● **Task instructions**
A. Please copy the part of the health and fitness summary starting with "for the previous" and going on through "speed and flexibility.", word for word.
B. Answer these questions from the health and fitness summary, one per line:
(i) In what month and year did the writer retire?
(ii) What game did the writer take up around August 2013?
(iii) What weight did the writer get down to?

● **Selected passage**
Finally there was advice about reheating food. Generally OK but be careful with rice because the bacteria present, although can be killed by thorough reheating, may have produce toxic spore that are immune to heat.

Trust me, I’m a doctor web site.

 

Health and fitness – summary

Health and fitness is one topic I will be posting about here but by no means the only things. However, since my retirement in July 2013 at the

age of 67 and a doctor’s earlier warning that at nearly 18 stone with high cholesterol and blood pressure I had an excellent chance of not making it much beyond 70, I decided that whatever other plans I may have for retirement they would all depend crucially on staying alive and this should be my initial priority. In fact I had made a start on this in July 2012 when I was inspired to start cycling again by Bradley Wiggin’s Tour De France victory. I say ‘again’ as cycle racing, along with squash, had been my main sports between my teens and when I gave both of them up at 40. I had never quite given up cycling altogether and had,

August 2003 in France

for the previous 20 years or so, undertaken one or two purely social rides on flat, short mainly off road routes with friends. I still had a couple of bikes in the garage and a now 30 year old turbo trainer so I started doing 5 minutes on the trainer most days and eventually short rides of 5 miles or so round the local roads.

Around August 2013, a year later, I started playing racketball, a variant of squash, with a view to getting back into squash too. Racketball is less technically challenging but just as physically demanding in terms of endurance if not speed and flexibility.

Me and Laura Massaro May 2014 National Squash Championships, Hull

Some call it old man’s squash! I enjoyed it so much and, once I recognised I would never get the speed and flexibility at 67 that i had in my 20s, I decided to stick with racketball. For what I wanted, a good workout, sociability and competition, it ticked all the boxes. The full story of all this is recorded on another blog I started in October 2012 called Bicycle Diaries. Recently the posts have been about a mountain bike accident and my diagnosis of prostate cancer but most of what preceded these are mainly on cycling and fitness. In addition I started walking a few days a week; anything between 30 minutes and 2 hours. I tried to work this into my everyday activity as a mode of transport on the days I didn’t play racketball or go out on my bike. The idea was to have at least 40 minutes activity everyday or at least most days when this wasn’t possible for some reason or another.

I soon learnt that as far as weight loss is concerned exercise would not be enough so I started modifying my diet. I signed up to MyFitnessPal to record my food and calorie intake and, with the help of a Garmin Vivoifit, calculated and recorded my exercise calorie burn. This wouldn’t work for everyone and can get a bit tedious but for me it works and over the 3 years I’ve been taking this seriously I have got down from 17 stone 12 lbs to 12 stone 10 lbs. This has been slow and steady and by making fairly small incremental changes to my nutrition and life style. I’m now fairly confident that I can maintain this without too much effort. I still enjoy the occasional over large meal and fairly heavy drinking at family celebrations and other similar events but these are always now fairly isolated one-offs and I easily drop back into my normal routine. In fact even my over eating and drinking is quite a bit less in volume than it used to be.

That’s the summary. I will post here with a bit more detail on individual aspects of this – cycling, walking, racketball, nutrition – in due course, partly for my own record of ideas and information and perhaps if I get any, answers to questions.

● **Record set**
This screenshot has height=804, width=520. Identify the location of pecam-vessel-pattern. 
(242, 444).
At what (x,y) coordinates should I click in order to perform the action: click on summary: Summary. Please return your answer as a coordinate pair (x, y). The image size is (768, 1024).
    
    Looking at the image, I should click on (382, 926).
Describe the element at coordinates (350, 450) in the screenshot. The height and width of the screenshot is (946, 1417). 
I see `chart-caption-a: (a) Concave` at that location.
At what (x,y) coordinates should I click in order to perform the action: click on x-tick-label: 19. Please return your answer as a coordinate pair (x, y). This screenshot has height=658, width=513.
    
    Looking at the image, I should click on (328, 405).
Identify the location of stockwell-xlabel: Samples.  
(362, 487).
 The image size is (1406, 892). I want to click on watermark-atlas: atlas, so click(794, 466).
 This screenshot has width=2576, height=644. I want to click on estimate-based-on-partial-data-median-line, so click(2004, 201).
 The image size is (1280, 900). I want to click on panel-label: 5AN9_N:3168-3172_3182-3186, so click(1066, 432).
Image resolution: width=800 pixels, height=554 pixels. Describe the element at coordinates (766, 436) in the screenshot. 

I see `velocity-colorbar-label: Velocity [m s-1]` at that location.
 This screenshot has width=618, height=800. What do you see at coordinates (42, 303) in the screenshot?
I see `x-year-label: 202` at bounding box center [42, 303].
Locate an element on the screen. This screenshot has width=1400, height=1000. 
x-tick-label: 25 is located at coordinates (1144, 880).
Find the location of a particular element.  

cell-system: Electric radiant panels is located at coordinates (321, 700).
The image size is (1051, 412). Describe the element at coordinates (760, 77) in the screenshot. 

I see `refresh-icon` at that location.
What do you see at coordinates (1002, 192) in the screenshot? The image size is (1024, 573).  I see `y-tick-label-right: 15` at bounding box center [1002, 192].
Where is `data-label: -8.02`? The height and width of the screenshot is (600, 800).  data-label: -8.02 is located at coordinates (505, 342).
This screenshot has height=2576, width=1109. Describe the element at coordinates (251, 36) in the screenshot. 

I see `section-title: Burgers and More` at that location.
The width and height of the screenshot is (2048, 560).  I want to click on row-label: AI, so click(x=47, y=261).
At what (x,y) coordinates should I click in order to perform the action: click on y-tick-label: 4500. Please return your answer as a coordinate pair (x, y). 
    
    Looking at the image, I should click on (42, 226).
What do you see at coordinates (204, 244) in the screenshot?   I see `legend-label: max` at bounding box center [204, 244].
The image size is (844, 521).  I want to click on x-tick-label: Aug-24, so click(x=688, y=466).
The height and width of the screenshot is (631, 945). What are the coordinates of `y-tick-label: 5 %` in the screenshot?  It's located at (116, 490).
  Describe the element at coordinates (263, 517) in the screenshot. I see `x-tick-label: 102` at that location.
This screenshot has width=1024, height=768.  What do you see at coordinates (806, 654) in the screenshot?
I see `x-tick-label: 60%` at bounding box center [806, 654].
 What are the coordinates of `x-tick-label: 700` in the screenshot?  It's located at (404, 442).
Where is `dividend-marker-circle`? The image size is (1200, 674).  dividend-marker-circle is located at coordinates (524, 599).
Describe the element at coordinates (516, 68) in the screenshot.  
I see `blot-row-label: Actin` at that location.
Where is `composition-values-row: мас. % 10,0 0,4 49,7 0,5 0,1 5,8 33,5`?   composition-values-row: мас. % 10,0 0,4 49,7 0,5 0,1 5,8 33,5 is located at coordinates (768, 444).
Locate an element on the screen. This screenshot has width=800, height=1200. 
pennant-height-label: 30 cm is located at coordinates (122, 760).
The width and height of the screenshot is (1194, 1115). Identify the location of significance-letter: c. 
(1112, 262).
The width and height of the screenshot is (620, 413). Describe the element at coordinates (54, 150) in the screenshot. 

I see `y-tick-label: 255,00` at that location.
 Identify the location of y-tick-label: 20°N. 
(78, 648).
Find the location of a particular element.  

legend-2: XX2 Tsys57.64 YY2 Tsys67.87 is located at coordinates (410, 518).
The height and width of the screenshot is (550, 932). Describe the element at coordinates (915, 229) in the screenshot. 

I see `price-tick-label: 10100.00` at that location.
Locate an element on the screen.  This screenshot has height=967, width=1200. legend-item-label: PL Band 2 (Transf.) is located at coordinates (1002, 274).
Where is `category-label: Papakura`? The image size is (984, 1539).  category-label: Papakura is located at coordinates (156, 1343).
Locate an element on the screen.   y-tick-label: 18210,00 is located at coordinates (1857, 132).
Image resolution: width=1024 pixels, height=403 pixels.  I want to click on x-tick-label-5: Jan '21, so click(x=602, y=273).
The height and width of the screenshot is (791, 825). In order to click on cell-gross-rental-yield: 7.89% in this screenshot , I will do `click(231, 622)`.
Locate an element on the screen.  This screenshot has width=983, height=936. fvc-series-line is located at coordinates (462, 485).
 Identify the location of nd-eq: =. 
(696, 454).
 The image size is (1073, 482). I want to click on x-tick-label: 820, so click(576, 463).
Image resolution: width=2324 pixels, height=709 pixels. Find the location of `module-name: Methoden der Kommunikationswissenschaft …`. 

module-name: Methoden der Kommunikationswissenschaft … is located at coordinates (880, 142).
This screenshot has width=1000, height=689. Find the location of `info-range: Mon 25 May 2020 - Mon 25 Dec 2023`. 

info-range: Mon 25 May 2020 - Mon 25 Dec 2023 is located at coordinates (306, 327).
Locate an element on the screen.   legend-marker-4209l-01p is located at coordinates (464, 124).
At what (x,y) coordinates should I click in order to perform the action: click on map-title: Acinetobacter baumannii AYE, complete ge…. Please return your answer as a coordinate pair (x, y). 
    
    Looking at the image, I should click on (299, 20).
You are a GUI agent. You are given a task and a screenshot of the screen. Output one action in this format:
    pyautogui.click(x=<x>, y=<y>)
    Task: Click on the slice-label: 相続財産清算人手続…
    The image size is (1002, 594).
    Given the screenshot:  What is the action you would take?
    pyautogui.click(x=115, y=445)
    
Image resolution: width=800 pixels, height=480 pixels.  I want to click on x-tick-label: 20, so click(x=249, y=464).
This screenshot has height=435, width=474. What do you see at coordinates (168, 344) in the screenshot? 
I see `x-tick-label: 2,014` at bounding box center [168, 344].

● **Answer set**
A.
for the previous 20 years or so, undertaken one or two purely social rides on flat, short mainly off road routes with friends. I still had a couple of bikes in the garage and a now 30 year old turbo trainer so I started doing 5 minutes on the trainer most days and eventually short rides of 5 miles or so round the local roads.

Around August 2013, a year later, I started playing racketball, a variant of squash, with a view to getting back into squash too. Racketball is less technically challenging but just as physically demanding in terms of endurance if not speed and flexibility.

B.
(i) July 2013
(ii) Racketball
(iii) 12 stone 10 lbs